**HOW TO COMPLETE THIS TASK**
The entries below contain a line with "Task: Click the Cancel button" and a line with "Viewport: 900px width, 591px height.". Quote exactly those two lines and all lines between them.

**PROVIDED RECORDS**
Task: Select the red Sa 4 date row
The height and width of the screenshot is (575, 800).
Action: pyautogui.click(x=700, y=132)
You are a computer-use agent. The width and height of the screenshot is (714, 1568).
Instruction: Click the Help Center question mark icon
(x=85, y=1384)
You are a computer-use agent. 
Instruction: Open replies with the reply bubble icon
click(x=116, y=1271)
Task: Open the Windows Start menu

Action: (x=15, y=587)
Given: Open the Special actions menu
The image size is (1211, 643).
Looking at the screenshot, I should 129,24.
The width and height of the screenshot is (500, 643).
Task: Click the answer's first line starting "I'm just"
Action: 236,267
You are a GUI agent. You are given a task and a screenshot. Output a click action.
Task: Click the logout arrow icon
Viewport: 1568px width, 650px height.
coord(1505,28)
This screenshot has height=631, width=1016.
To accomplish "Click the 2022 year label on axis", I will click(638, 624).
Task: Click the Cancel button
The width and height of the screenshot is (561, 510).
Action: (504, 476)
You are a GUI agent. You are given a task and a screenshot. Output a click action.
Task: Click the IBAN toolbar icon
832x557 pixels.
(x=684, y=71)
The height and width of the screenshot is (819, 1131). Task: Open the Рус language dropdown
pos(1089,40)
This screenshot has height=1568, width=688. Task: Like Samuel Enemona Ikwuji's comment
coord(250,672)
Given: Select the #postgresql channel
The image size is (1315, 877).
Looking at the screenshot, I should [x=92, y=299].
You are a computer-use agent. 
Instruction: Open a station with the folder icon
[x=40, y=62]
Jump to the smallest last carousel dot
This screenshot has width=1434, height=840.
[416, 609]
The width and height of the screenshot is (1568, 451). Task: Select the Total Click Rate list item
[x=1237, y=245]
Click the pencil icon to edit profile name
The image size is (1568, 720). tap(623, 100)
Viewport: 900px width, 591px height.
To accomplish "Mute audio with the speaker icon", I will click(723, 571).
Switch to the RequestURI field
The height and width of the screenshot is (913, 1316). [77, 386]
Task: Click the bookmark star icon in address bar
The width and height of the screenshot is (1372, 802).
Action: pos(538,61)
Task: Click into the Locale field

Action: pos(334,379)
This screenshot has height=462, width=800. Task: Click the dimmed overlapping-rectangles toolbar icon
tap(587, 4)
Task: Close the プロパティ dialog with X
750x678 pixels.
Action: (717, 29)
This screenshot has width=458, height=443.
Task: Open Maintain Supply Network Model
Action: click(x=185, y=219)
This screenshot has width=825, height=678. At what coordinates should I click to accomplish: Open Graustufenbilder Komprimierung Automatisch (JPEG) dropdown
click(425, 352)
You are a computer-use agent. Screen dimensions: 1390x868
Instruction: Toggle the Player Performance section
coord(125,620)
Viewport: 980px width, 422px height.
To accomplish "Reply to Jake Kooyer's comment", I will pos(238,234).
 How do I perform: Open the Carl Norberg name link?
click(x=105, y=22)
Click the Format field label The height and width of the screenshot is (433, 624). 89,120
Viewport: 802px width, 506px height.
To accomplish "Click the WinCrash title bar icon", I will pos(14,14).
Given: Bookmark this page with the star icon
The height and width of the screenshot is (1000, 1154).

**REPLY**
Task: Click the Cancel button
The width and height of the screenshot is (561, 510).
Action: (504, 476)
You are a GUI agent. You are given a task and a screenshot. Output a click action.
Task: Click the IBAN toolbar icon
832x557 pixels.
(x=684, y=71)
The height and width of the screenshot is (819, 1131). Task: Open the Рус language dropdown
pos(1089,40)
This screenshot has height=1568, width=688. Task: Like Samuel Enemona Ikwuji's comment
coord(250,672)
Given: Select the #postgresql channel
The image size is (1315, 877).
Looking at the screenshot, I should [x=92, y=299].
You are a computer-use agent. 
Instruction: Open a station with the folder icon
[x=40, y=62]
Jump to the smallest last carousel dot
This screenshot has width=1434, height=840.
[416, 609]
The width and height of the screenshot is (1568, 451). Task: Select the Total Click Rate list item
[x=1237, y=245]
Click the pencil icon to edit profile name
The image size is (1568, 720). tap(623, 100)
Viewport: 900px width, 591px height.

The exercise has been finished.